• _Task instructions_
Reproduce exactly only the lines from the line that holds "The height and" to the line that holds "the 진료과 value", inclusive, in the listing below, and please leave out every picture.

• _Information given_
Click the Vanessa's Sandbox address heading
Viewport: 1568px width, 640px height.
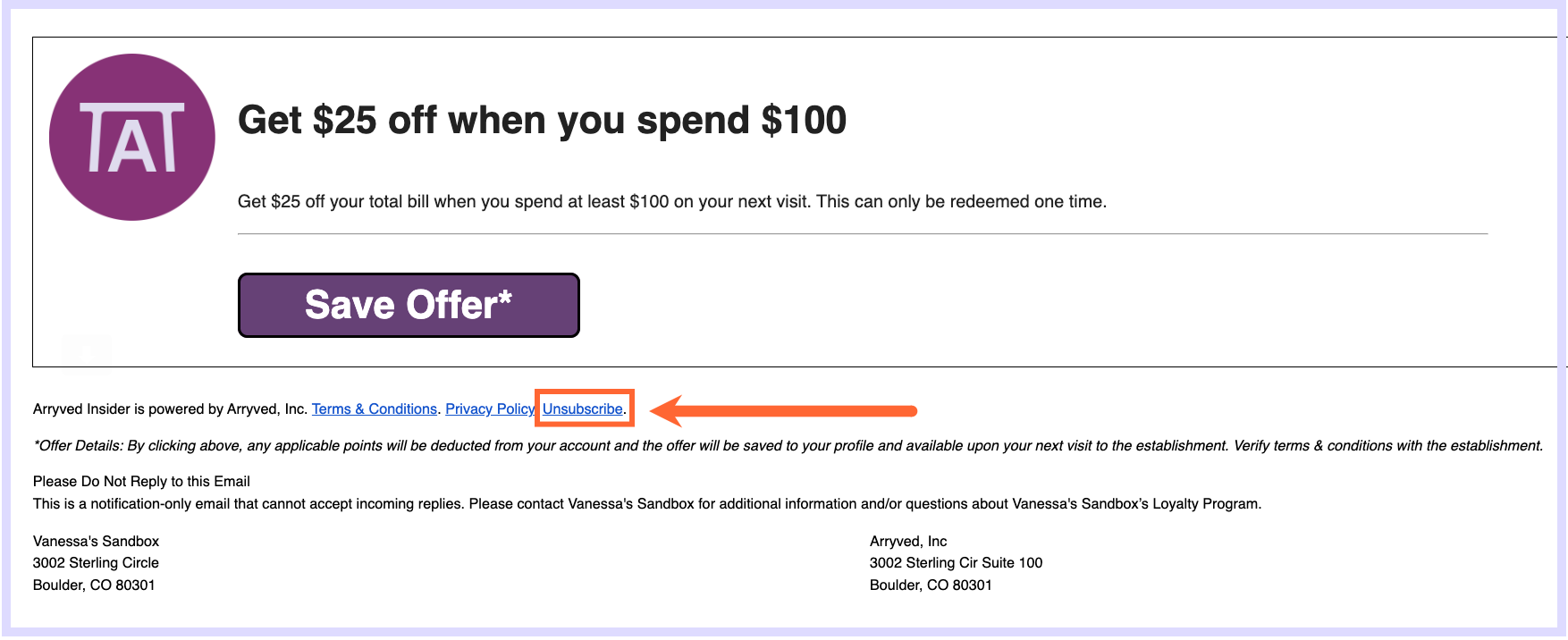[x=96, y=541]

---

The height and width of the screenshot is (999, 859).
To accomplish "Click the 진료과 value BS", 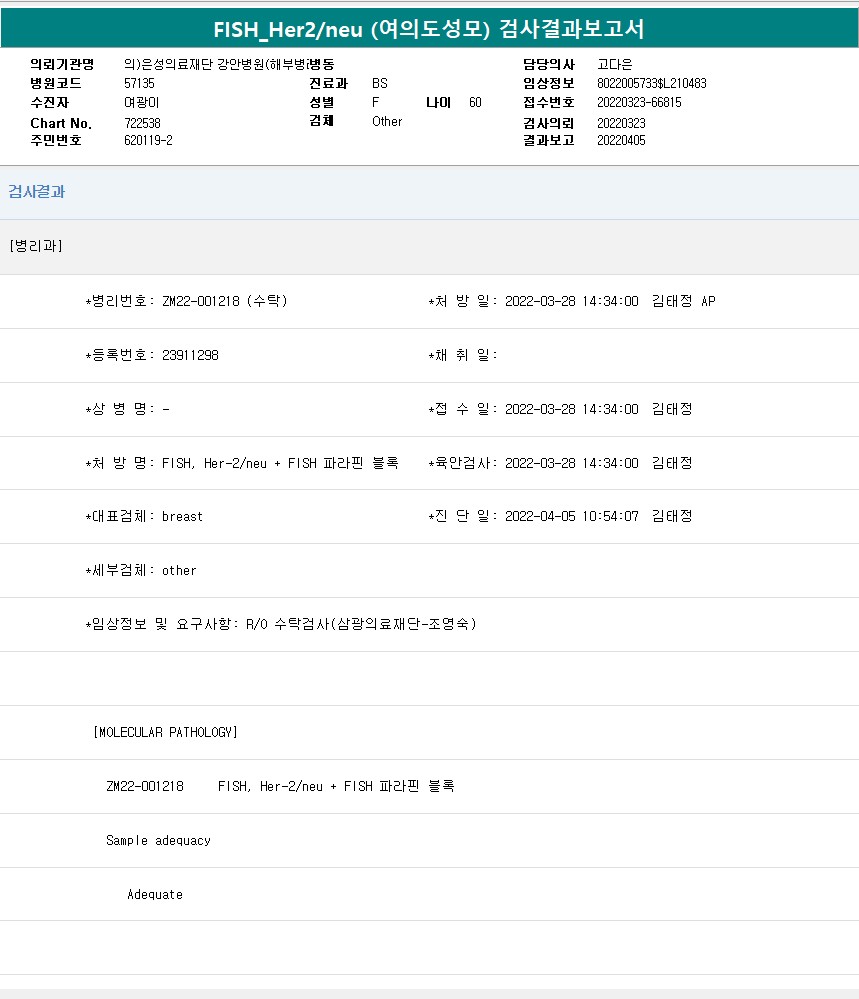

• _Task result_
The height and width of the screenshot is (999, 859).
To accomplish "Click the 진료과 value BS", 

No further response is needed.